> _Exercise objective_
Write out exactly, with both ends included, the lines that run from the line containing "Given: Click the" to the end of the entries. Pictures are not part of the answer.

Dataset records Block Start

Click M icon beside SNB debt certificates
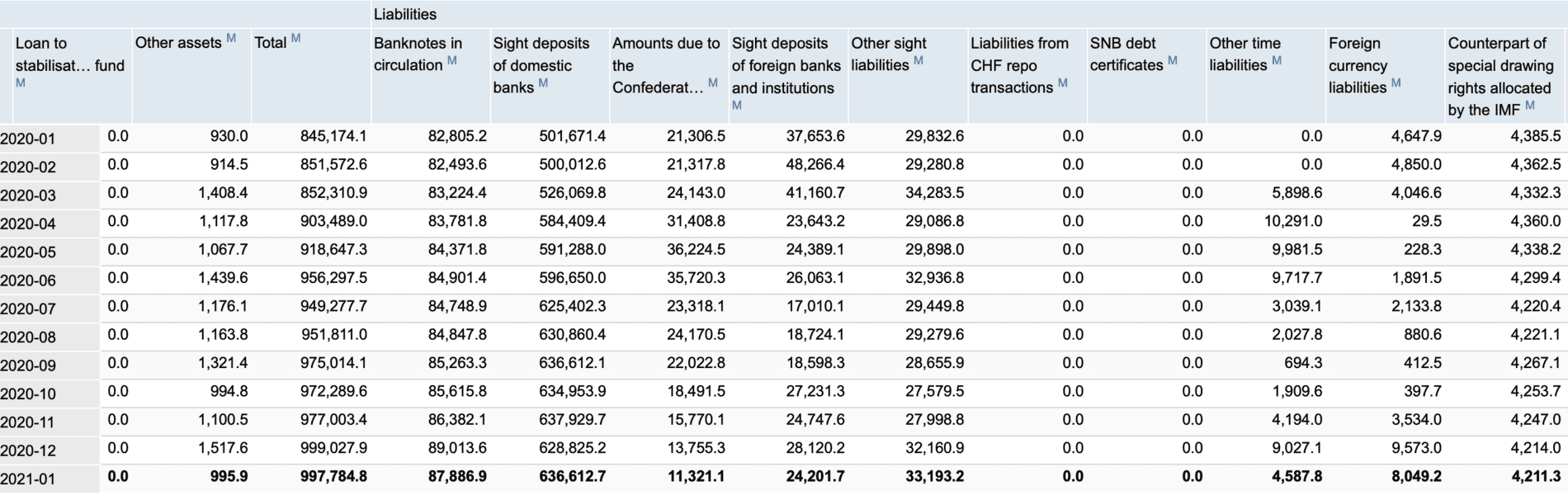Screen dimensions: 1568x495 [x=1173, y=60]
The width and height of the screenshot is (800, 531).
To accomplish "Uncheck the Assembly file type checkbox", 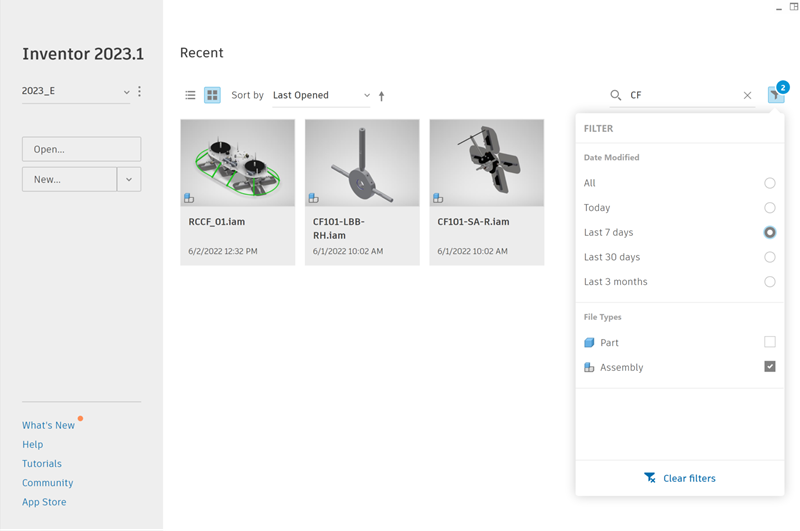I will [x=769, y=367].
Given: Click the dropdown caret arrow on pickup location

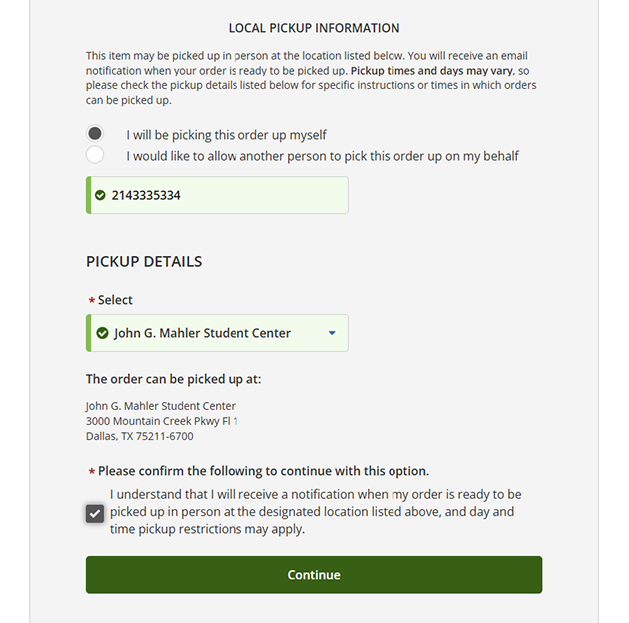Looking at the screenshot, I should point(332,333).
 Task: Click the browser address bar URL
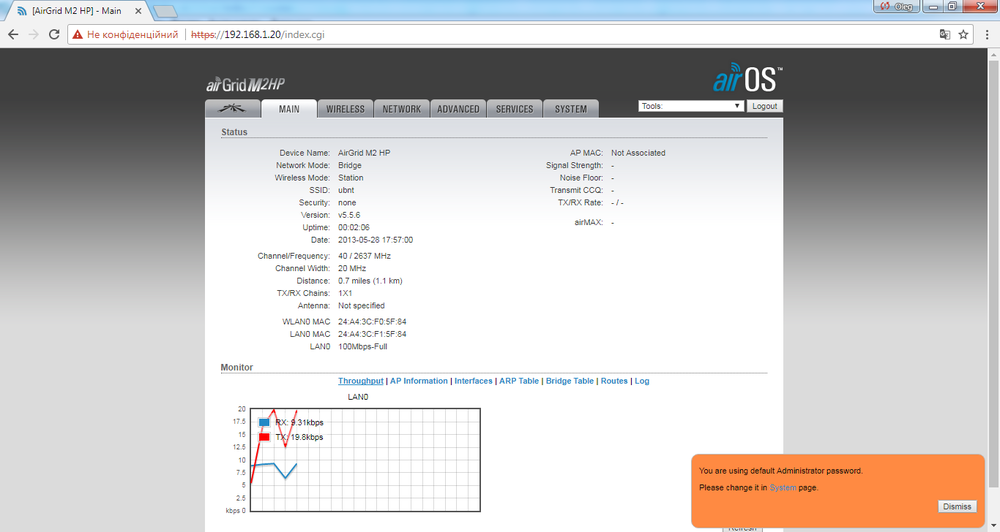pyautogui.click(x=260, y=34)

Dataset records Block End

> _Solution to this exercise_
Given: Click the dropdown caret arrow on pickup location

Looking at the screenshot, I should point(332,333).
 Task: Click the browser address bar URL
pyautogui.click(x=260, y=34)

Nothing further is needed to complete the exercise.